- **What you should do**
The expected answer is every line from the material below that has the word "link".

- **Dataset records**

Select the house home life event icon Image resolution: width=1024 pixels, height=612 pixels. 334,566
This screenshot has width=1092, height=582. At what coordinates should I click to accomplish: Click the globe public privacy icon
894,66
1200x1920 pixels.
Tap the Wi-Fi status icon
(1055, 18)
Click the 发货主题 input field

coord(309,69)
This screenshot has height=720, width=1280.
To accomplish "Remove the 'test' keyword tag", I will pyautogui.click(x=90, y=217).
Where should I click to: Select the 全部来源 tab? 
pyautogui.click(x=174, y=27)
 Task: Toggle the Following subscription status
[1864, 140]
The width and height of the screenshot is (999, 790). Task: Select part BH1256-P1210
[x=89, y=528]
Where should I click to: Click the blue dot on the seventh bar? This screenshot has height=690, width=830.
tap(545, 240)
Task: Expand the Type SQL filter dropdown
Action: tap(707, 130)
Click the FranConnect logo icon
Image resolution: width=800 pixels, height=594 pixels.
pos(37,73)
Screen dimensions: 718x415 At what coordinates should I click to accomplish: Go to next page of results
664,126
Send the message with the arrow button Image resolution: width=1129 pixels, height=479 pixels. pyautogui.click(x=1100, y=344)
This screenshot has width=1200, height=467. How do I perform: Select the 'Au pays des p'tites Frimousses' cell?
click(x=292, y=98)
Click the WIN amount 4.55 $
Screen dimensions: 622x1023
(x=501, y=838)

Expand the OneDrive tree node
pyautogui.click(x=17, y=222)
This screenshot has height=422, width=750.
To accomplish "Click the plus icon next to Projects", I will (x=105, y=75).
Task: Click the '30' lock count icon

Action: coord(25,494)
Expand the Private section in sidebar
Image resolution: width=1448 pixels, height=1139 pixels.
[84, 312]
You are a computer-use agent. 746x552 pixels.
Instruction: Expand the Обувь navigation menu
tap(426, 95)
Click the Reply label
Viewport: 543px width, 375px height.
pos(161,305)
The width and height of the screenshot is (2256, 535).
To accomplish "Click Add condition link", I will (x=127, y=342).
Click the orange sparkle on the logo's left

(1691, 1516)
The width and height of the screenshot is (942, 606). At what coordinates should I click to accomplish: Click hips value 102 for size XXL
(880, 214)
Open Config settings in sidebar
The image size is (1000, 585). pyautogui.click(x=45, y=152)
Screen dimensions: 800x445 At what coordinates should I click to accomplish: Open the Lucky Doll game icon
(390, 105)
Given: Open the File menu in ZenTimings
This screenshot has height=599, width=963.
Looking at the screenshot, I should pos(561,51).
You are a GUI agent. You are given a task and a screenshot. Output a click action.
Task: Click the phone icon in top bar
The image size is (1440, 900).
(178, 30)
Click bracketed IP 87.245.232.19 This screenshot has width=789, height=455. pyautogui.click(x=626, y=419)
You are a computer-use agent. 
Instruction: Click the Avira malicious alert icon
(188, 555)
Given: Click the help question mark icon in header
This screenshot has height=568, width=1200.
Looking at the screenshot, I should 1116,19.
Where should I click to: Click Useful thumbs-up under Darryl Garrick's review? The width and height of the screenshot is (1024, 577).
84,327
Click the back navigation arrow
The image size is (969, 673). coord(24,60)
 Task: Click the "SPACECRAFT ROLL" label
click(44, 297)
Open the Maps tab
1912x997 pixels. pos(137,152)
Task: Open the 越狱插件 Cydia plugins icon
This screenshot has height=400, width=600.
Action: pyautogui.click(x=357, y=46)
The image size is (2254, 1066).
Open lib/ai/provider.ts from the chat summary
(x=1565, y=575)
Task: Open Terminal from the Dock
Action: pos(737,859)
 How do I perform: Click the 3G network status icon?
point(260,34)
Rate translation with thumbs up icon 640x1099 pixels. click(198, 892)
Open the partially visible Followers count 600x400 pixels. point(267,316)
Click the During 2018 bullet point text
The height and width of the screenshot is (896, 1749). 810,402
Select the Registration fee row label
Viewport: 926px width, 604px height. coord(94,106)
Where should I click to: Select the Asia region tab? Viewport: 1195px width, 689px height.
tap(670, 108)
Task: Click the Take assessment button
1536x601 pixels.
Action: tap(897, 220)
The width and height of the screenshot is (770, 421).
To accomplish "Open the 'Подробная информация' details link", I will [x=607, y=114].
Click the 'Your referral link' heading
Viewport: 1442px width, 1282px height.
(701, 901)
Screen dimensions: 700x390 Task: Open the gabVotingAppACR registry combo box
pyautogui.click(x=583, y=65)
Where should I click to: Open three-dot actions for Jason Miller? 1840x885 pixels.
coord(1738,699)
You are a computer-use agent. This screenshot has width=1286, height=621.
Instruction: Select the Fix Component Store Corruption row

- **Answer to the exercise**
To accomplish "Click Add condition link", I will (x=127, y=342).
To accomplish "Open the 'Подробная информация' details link", I will [x=607, y=114].
Click the 'Your referral link' heading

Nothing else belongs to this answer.